Western Life / Immigration

-- Coming to the United States --

Wanting a Better Life

In the late 1800s, people in many parts of the world decided to leave their homes and immigrate to the United States leaving scarce lands of crop failure, job shortages, rising taxes, famine, personal freedom, or relief from political, and religious persecution. Many came to the U. S. because it was perceived as the land of economic opportunity and with hope for a brighter future, nearly 12 million immigrants arrived in the United States between 1870 and 1900.

Helen Hunt Jackson

- October 18, 1830 - August 12, 1885.
- She is an American poet and writer who became an activist on behalf of improved treatment of Native Americans by the U.S. government.
- She became good friends with the well known poet, Emily Dickinson throughout a lot of interaction because of their poetry.

Morrill Act

- Went into affect on July 2, 1862.
- Known as "An Act Donating Public Lands to the Several States and Territories which may provide Colleges for the Benefit of Agriculture and the Mechanic Arts."
- The Morrill Act provided each state with 30,000 acres of Federal land for each member in their Congressional delegation.
- This act was sponsored by Vermont Congressman Justin Morrill and signed into law by President Abraham Lincoln.

Dawes Act

- Passed by Congress on February 7, 1887.
- Grover Cleveland is president at this time.
- It give each head of an Indian family 160 acres, and each single person 80 acres, if he gave up his loyalty to his tribe.

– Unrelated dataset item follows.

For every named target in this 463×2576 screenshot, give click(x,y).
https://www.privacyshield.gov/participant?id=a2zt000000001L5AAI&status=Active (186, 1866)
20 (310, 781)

This initially splits up many reservations held together by Native American tribes.

Jacob Riis

- May 3, 1849 - May 26, 1914
- Danish-born journalist who wrote about the urban poor and how immigrants lived.
- He was on of the first reformers to express his unhappiness of poor living conditions to the wide public. His experience with writing and photography made his unhappiness a lot easier to deal with and show to the people.